Piano (Magda Mayas), contrabaixo (Koen Nutters), percussão (Morten J. Olsen) e clarinete baixo (Carlos Galvez Taroncher), tocados por uma alemã, um holandês, um norueguês e um espanhol. A música de Mayas / Nutters / Olsen / Galvez, que fez sensação no festival Total Music Meeting de 2005, tem raízes na Escola Britânica de livre-improvisação pós-Spontaneous Music Ensemble (SME), de base acústica, algo que hoje em dia se ouve cada vez menos dissociado da electrónica. Tenha-se presente como ponto de referência e de partida o SME mais abstracto e vagaroso na progressão. Todas as nove peças do disco incluem idêntica participação dos membros do quarteto, o que, além de enriquecer a criação musical, coloca-a para além dos limites do vocabulário que as diferentes convenções foram sedimentando. A ideia com que se fica é que a música de On Creative Sources (Hail Satan) (cs093) tanto poderia ser composta no instante em que se executa, como penso que foi, como poderia ter sido previamente escrita, processo em linha com o da composição contemporânea. Seja como for, o que releva é que a obra testemunha a admiração do quarteto pela memória da música improvisada europeia, assim como participa de uma multiplicidade de referências musicais relacionadas com o Séc. XX, as mais emergentes das quais talvez sejam as do norte-americano Morton Feldman e a do austríaco Anton Webern, cuja presença se plasma na lentidão fragmentária com que o cortejo progride, e no ambiente soturno, enevoado e carregado de partículas de humidade que atravessa o disco do princípio ao fim. Globalmente, os quatro músicos preferem a contenção à loquacidade. Outro tipo de emoção que se adensa no olhar sobre o timbre, sem perder o fio à meada narrativa, na arte de intervalar silêncios com notas curtas, pontilhismo que preserva a concentração no equilíbrio e na proporção, sem descurar a musicalidade. Apesar de inspirada em sinais que lhe chegam de outros tempos, a obra consegue evidenciar uma poderosa radicalidade criativa, engenho artístico e confecção apurada. Eduardo Chagas (Jazz e Arredores)

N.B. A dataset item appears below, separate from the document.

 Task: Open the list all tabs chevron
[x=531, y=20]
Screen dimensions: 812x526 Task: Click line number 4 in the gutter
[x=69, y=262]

[...] On (Hail Satan), a recent quartet album on Creative Sources with MoHa! drummer Morton J. Olsen, bassist Koen Nutters, and bass clarinetist Carlos Galvez Taroncher, she demonstrates a taste for extreme dynamics and an indefatigable curiosity for the piano’s unconventional possibilities. She frequently tinkers inside the instrument, scraping and thwacking its strings, and even when she just hammers on the low keys she creates a compelling tactililty, a sense of the piano as a physical object with a multitude of textures and surfaces. [...] Peter Margasak (Chicago Reader)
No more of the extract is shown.